## Action item
From the records below, please print only the lines from the one containing "Re:lation (27, 1902)" through the one containing "Impressum (76, 1876)", both included. Skip the pictures.

(Data to examine)

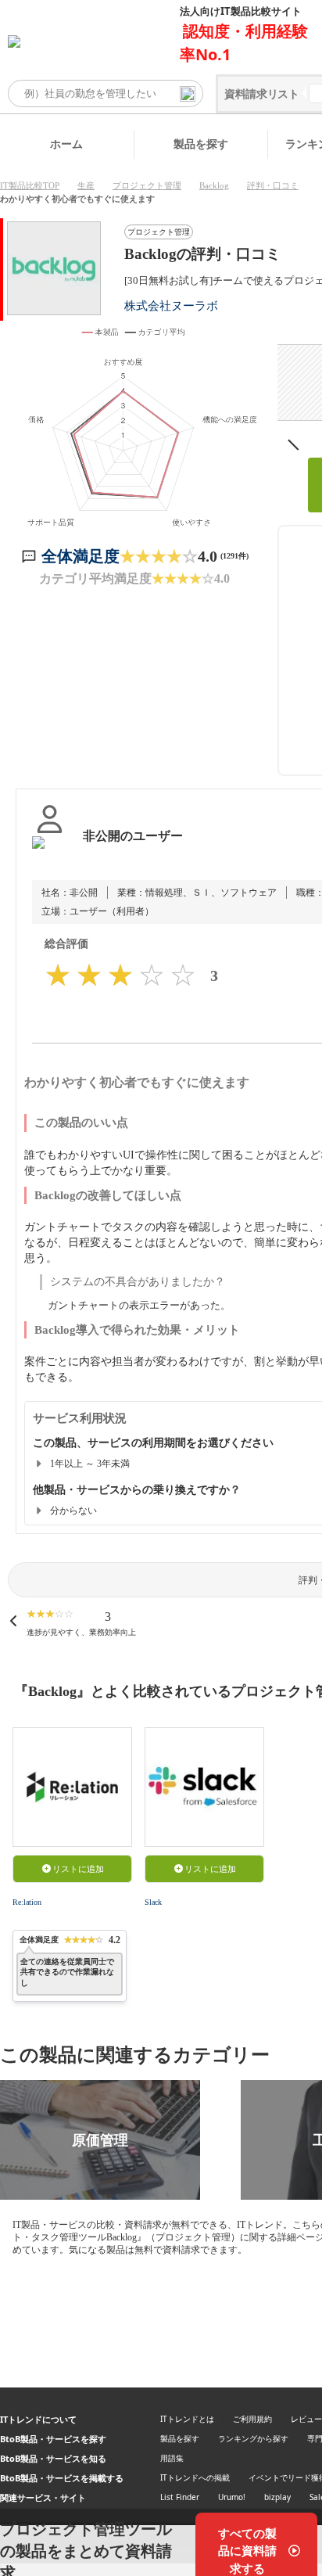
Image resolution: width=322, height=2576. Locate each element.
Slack (153, 1902)
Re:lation (27, 1902)
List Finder (179, 2497)
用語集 (172, 2457)
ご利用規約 (252, 2418)
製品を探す (201, 143)
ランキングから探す (253, 2438)
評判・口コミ (273, 185)
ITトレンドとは (187, 2418)
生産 (86, 185)
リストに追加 (78, 1869)
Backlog (214, 185)
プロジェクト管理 (147, 185)
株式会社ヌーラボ (171, 305)
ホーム (66, 143)
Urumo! (231, 2497)
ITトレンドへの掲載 (195, 2477)
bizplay (277, 2497)
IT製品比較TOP (29, 185)
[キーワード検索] (187, 94)
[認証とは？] (49, 852)
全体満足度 (80, 556)
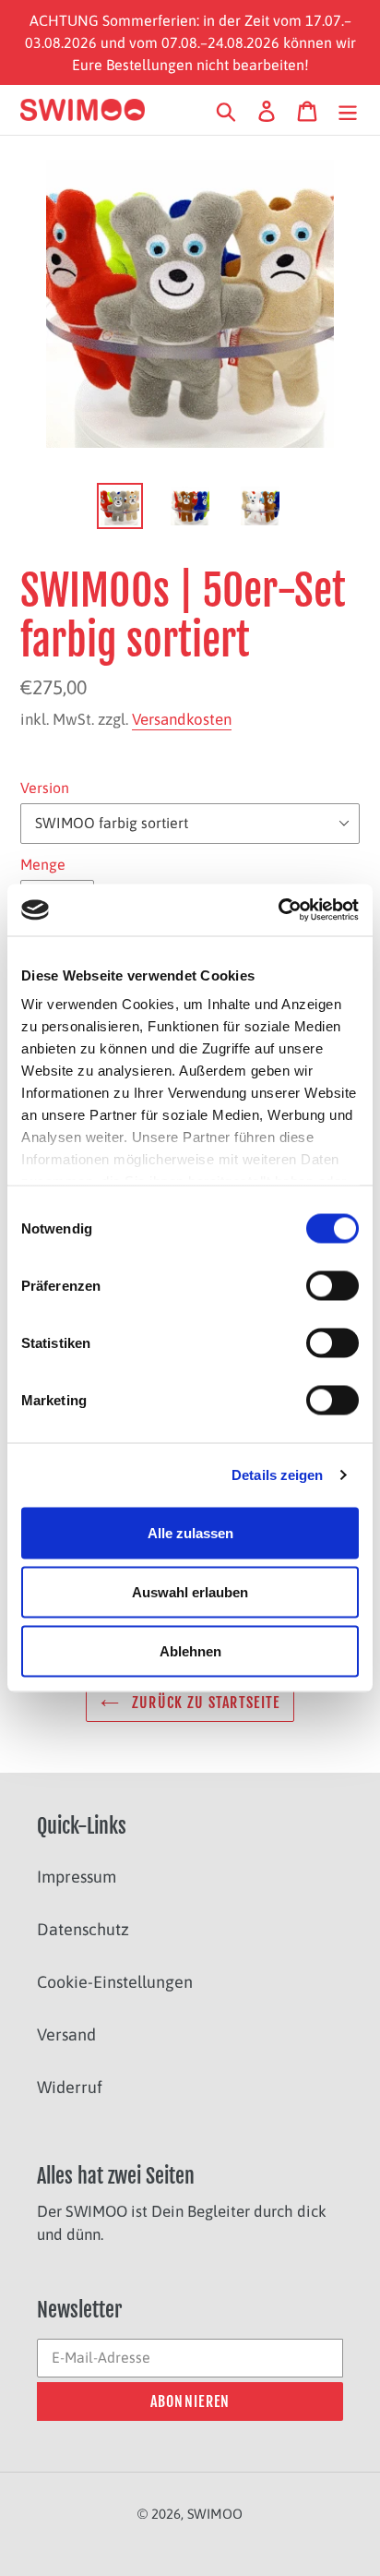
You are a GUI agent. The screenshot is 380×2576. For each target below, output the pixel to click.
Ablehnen (190, 1650)
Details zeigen (277, 1475)
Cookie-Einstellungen (115, 1982)
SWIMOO (215, 2514)
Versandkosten (182, 719)
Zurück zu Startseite (204, 1702)
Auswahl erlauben (190, 1591)
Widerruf (69, 2087)
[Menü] (347, 110)
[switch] (332, 1285)
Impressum (76, 1876)
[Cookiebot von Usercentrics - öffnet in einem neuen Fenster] (278, 910)
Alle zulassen (190, 1532)
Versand (66, 2034)
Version (44, 787)
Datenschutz (83, 1929)
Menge (42, 864)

(End Data to examine)

## Solution for this problem
Re:lation (27, 1902)
List Finder (179, 2497)
用語集 (172, 2457)
ご利用規約 (252, 2418)
製品を探す (201, 143)
ランキングから探す (253, 2438)
評判・口コミ (273, 185)
ITトレンドとは (187, 2418)
生産 (86, 185)
リストに追加 (78, 1869)
Backlog (214, 185)
プロジェクト管理 (147, 185)
株式会社ヌーラボ (171, 305)
ホーム (66, 143)
Urumo! (231, 2497)
ITトレンドへの掲載 (195, 2477)
bizplay (277, 2497)
IT製品比較TOP (29, 185)
[キーワード検索] (187, 94)
[認証とは？] (49, 852)
全体満足度 (80, 556)
You are a GUI agent. The screenshot is 380×2576. For each target below, output the pixel to click.
Ablehnen (190, 1650)
Details zeigen (277, 1475)
Cookie-Einstellungen (115, 1982)
SWIMOO (215, 2514)
Versandkosten (182, 719)
Zurück zu Startseite (204, 1702)
Auswahl erlauben (190, 1591)
Widerruf (69, 2087)
[Menü] (347, 110)
[switch] (332, 1285)
Impressum (76, 1876)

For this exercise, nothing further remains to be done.